_YOUR GOAL_. Every line from the one with "The height and width of the screenshot is (656, 605)." through the end of the entries below must be retyped exactly, and only those lines. The pictures are not part of the copy.

┄┄┄┄┄┄┄┄┄┄┄┄┄┄┄┄┄┄┄┄

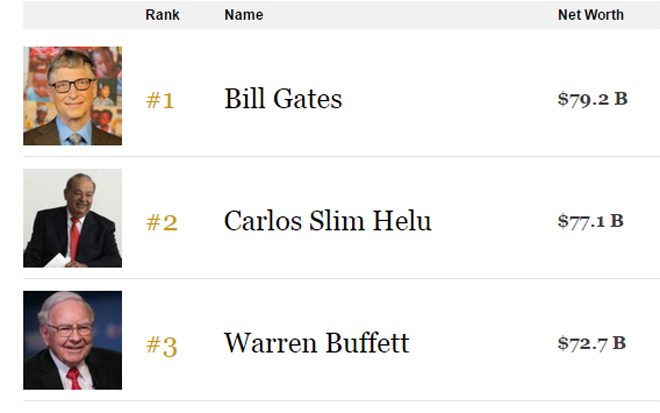The height and width of the screenshot is (413, 660).
Task: Click the word "Helu" in the second name
Action: pos(404,221)
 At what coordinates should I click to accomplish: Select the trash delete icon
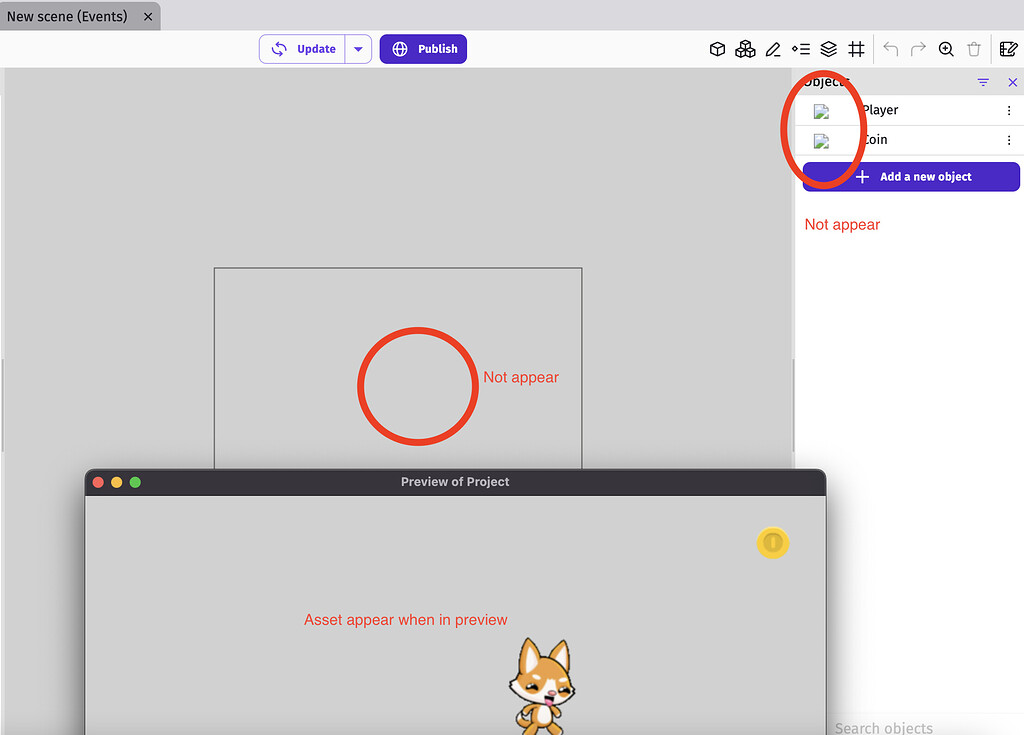point(974,48)
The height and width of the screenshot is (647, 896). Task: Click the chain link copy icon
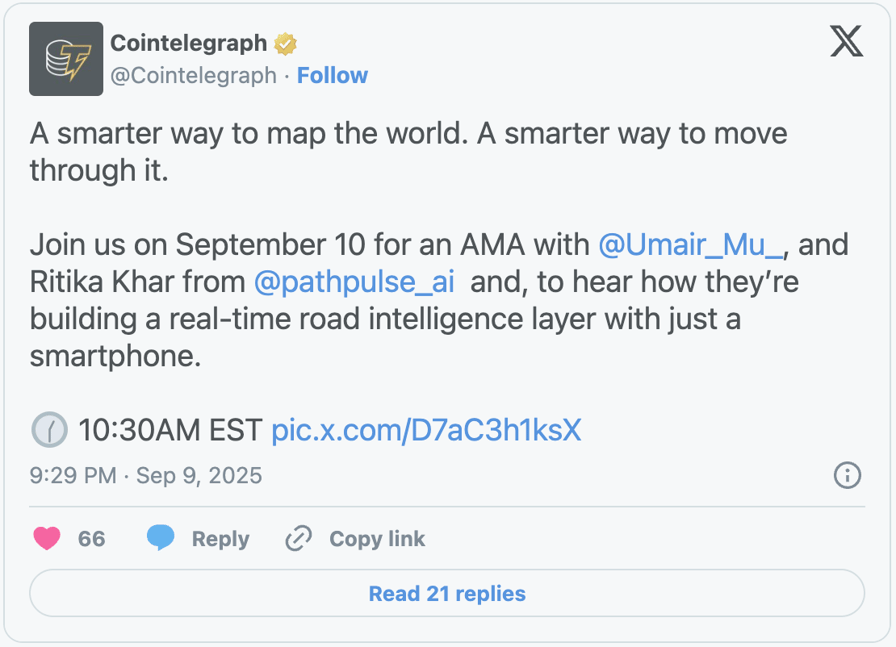click(298, 539)
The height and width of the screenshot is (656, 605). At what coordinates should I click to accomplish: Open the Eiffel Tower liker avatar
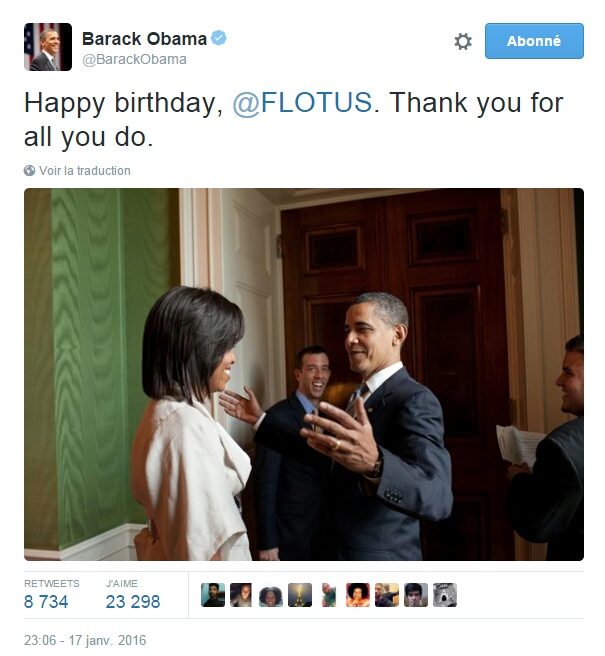click(300, 595)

┄┄┄┄┄┄┄┄┄┄┄┄┄┄┄┄┄┄┄┄

_WRITTEN ANSWER_.
The height and width of the screenshot is (656, 605). At what coordinates should I click to accomplish: Open the Eiffel Tower liker avatar
click(300, 595)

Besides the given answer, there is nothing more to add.